### Record excerpts

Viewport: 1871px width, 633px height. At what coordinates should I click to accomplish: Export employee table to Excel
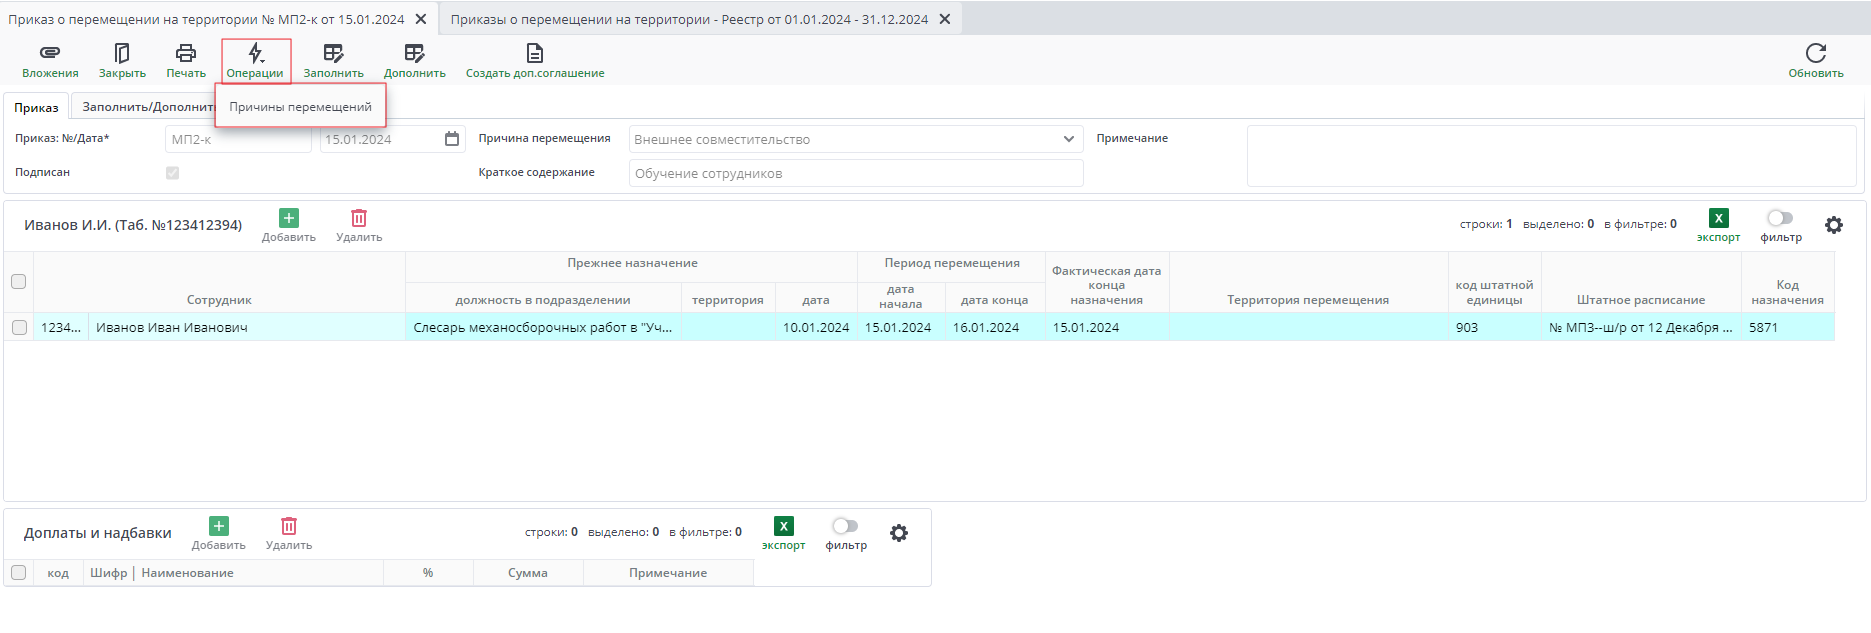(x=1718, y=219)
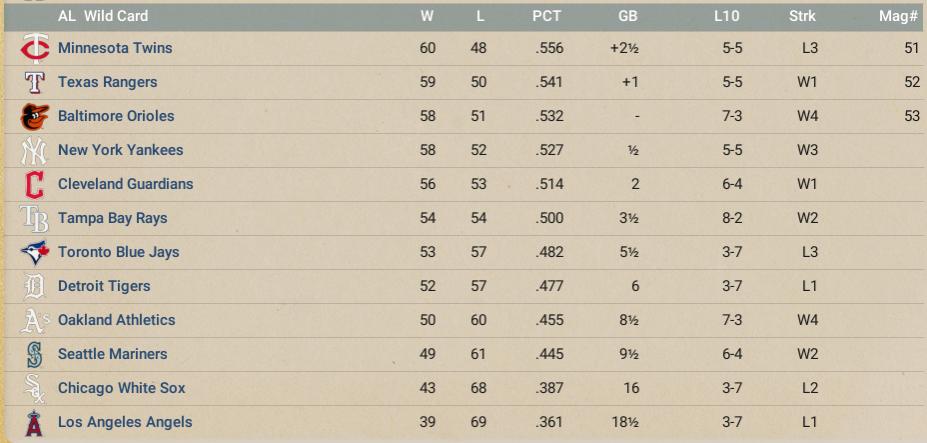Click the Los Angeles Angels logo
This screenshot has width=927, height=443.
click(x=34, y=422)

### Stated exercise
Copy the listing above word for word, but leave out the pictures.

### Result for this task
Viewport: 1871px width, 633px height. At what coordinates should I click to accomplish: Export employee table to Excel
(x=1718, y=219)
Click the Los Angeles Angels logo
This screenshot has width=927, height=443.
click(x=34, y=422)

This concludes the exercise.